Сегодня мама дольше обычного лежит со мной. Я наматываю блестящую прядку ее темных волос на палец, потом отпускаю, и она тут же выпрямляется. Волосы у мамы густые и прямые.

– Как проволока, – говорит она. – Никакие бигуди не могут сделать мне кудри.

– Мама, ты любишь Лермонтова?

– Да, очень.

В ее голосе, когда она говорит о Кавказе, чувствуется тоска по родным краям. Я же представляю, что Мцыри – это Сашка, и жалость сжимает сердце, когда он умирает.

Мама заговорила о нем. Я знаю, что ей нравится мой Санчо Панса – так она его называет, но считает виновным в том, что он повел меня в степь в тот день.

– Вера, Саша хороший, но он мальчишка, у него свои игры, и ты не должна с ним ходить туда, куда тебе не хочется.

Я ничего не ответила. Как сказать маме, что с ним мне ничего не страшно? Он старше на два года, невероятно умный и смелый. Сашка научил меня свистеть, насаживать червяка на крючок (бедный червяк!), перелазить через забор и ловить жуков. Прошлым летом, взявшись за руки, мы отправились в путешествие на противоположную сторону реки Ахтубы, в лес. Я боялась диких зверей или разбойников с ножами, но Сашка успокоил, сказал, что здесь водятся только зайцы. Мы заблудились. Приближались сумерки, стало страшно, но я не плакала – со мной был Сашка. Он держал мою ладошку и уверенно вел вперед. Нам повезло, что встретился старик с телегой, полной скошенной травы, и спросил: «Внучка Андрея Федоровича, что ты здесь делаешь?» Он и привез нас домой. Голодных и грязных «путешественников» помыли и накормили. Когда я поела, мама впервые меня отругала, она кричала и плакала. Я дала себе клятву, что никогда в жизни у нее не будет повода сердиться на меня. И слово свое держала.

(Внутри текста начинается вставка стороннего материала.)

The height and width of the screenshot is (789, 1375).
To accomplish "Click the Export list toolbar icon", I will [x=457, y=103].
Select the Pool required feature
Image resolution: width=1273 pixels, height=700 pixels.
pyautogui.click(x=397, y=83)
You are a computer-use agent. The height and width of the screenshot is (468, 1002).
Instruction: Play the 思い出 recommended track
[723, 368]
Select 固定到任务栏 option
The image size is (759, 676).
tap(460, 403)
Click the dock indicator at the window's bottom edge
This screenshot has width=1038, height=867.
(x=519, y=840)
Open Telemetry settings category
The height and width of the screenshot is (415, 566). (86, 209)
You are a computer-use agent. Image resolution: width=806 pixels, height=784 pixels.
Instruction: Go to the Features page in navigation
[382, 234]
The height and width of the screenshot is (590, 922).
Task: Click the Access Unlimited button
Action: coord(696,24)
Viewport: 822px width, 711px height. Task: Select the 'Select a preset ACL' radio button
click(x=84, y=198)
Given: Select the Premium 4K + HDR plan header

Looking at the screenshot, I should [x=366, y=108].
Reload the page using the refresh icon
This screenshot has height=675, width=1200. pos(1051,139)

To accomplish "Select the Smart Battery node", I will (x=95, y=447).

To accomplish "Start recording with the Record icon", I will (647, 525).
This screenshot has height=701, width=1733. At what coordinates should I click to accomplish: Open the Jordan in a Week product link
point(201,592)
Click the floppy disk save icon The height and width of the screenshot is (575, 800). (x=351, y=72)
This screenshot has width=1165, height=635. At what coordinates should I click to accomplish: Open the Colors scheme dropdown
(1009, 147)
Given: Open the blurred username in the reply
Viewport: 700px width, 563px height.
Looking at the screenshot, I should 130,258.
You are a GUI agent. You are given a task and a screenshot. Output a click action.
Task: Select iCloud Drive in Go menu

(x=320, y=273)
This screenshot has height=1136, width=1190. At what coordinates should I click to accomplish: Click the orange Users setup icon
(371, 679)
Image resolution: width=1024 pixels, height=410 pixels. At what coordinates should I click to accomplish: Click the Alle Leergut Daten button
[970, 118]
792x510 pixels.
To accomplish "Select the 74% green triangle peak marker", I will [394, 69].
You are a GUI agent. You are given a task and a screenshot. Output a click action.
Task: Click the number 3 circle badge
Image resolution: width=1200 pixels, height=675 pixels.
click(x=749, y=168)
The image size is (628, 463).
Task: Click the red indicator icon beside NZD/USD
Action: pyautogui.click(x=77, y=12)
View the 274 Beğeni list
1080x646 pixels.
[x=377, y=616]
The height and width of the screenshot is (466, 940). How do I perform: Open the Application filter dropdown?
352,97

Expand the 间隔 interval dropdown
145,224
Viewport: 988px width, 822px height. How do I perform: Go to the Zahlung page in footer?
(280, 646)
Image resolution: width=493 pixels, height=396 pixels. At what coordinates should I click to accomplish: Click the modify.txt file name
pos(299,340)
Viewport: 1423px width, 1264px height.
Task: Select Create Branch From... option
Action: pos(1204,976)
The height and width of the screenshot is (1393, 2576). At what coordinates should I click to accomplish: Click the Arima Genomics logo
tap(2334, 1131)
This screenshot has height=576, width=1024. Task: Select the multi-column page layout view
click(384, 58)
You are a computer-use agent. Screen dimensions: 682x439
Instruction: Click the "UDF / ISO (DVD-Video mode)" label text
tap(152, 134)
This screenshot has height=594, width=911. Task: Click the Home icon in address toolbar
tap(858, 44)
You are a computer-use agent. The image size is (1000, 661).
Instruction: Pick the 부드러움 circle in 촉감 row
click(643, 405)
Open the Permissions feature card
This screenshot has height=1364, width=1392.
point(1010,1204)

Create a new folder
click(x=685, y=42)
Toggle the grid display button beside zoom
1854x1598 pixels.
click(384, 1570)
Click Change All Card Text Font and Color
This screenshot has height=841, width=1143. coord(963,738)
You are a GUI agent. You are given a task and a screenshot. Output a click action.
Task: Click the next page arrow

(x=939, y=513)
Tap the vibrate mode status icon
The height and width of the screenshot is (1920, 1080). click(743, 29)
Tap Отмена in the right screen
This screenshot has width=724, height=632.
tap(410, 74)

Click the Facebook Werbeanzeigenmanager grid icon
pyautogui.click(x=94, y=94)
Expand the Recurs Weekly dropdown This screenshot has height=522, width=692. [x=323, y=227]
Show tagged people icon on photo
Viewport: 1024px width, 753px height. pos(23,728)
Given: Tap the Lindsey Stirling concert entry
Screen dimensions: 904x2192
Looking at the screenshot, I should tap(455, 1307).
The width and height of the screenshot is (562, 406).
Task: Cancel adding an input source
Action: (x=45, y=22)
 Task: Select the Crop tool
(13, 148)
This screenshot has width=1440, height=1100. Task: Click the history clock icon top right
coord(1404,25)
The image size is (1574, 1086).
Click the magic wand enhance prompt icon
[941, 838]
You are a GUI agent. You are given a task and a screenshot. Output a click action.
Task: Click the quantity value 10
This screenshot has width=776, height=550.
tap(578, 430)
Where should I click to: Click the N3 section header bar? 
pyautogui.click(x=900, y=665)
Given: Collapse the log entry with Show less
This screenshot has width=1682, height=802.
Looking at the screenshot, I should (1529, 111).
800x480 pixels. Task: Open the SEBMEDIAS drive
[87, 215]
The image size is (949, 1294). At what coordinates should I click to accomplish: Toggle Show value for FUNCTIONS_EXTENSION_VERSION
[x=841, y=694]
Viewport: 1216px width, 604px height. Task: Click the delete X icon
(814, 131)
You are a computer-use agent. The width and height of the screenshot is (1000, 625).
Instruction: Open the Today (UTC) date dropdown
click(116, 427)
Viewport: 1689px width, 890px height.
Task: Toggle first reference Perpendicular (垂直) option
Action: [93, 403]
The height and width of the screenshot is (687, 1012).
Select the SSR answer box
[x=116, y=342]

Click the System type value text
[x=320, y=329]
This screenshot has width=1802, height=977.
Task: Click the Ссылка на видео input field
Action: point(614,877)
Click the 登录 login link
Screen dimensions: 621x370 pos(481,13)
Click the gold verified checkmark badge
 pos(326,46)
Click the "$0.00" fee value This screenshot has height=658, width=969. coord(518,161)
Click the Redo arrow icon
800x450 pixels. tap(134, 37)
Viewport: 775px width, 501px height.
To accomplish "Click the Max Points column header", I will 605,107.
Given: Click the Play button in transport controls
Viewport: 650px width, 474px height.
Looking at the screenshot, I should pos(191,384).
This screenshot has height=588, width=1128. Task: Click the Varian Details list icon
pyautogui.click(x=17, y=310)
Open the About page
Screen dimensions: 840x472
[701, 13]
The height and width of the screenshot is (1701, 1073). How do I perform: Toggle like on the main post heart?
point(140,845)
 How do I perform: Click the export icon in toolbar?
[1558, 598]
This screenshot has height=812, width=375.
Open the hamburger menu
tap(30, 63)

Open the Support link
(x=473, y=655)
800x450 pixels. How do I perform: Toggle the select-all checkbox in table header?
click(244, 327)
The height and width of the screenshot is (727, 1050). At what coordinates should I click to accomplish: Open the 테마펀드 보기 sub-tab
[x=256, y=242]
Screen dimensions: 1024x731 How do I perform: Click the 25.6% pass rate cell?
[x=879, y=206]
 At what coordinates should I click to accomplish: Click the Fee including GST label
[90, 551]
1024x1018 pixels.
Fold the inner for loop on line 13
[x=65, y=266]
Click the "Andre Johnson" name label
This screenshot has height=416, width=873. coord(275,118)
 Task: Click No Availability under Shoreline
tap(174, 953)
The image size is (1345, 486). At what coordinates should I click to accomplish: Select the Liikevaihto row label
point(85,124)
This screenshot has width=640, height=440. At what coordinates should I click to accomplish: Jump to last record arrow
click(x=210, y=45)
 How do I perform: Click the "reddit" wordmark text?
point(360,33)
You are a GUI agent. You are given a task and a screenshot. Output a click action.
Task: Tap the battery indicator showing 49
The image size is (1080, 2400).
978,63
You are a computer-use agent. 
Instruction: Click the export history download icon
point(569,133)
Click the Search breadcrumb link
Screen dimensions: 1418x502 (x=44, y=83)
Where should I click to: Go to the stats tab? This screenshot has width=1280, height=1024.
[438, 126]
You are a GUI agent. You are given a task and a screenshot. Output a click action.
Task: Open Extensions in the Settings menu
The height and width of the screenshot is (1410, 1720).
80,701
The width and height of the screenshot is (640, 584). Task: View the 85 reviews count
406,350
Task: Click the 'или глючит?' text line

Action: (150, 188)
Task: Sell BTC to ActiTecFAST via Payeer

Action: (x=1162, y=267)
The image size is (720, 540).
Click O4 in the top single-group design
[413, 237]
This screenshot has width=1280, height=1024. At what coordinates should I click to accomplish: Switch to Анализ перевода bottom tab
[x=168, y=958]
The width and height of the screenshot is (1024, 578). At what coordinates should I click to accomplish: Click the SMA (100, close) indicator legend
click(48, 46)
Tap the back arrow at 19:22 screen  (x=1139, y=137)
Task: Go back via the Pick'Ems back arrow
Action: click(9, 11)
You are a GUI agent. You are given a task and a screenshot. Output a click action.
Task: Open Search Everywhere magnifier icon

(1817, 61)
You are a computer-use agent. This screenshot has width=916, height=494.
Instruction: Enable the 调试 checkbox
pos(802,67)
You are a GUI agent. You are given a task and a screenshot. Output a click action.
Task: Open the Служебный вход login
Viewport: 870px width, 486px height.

– Спи, Верочка. – Мама поцеловала меня, выключила свет и ушла. А я думала о моей тайне. Недавно, первый раз (и последний), я подралась с Сашкой. Бабушка, узнав об этом, сказала: «Тихоня, а если обидят, спуску никому не даст». Хорошо, что она не знает, почему это произошло. Сашка меня никогда не обижал, но ему хотелось, чтобы я всегда находилась рядом с ним, а не с Наташкой. И он ничего умнее придумать не мог, как дергать меня за косу, чтобы я за ним бегала. А когда я его догоняла (это было легко, он поддавался) и стучала кулачками по спине, смеялся. Но в тот день Сашка сказал, что мой папа моложе мамы на целых восемь лет и мог бы найти себе жену по возрасту. Он повторил слова соседки-старушки, так он оправдывался.

– А ты не повторяй глупости! – закричала я и поехала на велосипеде прямо на него. Сашка думал, что в последний момент я сверну. Но я не остановилась, задела его. Мы упали, я вскочила и набросилась на него: хватала за волосы, кусала руки, когда он пытался оторвать меня от себя.

Вечером он пришел к нам, просил прощения и окончательно стал «рыцарем-защитником», по словам дедушки. Но мысль о том, что моих родителей обсуждают и в чем-то укоряют, засела в голове, как колышек.

Мои наблюдения за родителями успокоили: разговаривают, улыбаются, вместе что-то делают в огороде. В сумерках сидят на скамейке в саду, я прячусь за кустом и вижу, как папа обнимает маму, она смеется, гладит его по голове, и он целует ее. Я смущаюсь и стремглав несусь к дому.

Взрослые таинственные и непонятные. Эти мысли занимают меня, но за день происходит столько важного, что они прячутся до следующего раза. Калейдоскоп реальных событий вплетается в мои причудливые сны: птица клюет червяка, я его оживляю; гусеница на раскрытой ладони превращается в бабочку; небо, выгоревшее на солнце, как глаза старухи, звучит нежной мелодией. Но к восторженному восприятию мира и радужным снам добавляются тени взрослого мира. Где получают знания, что помогут разгадать этот мир? В школе?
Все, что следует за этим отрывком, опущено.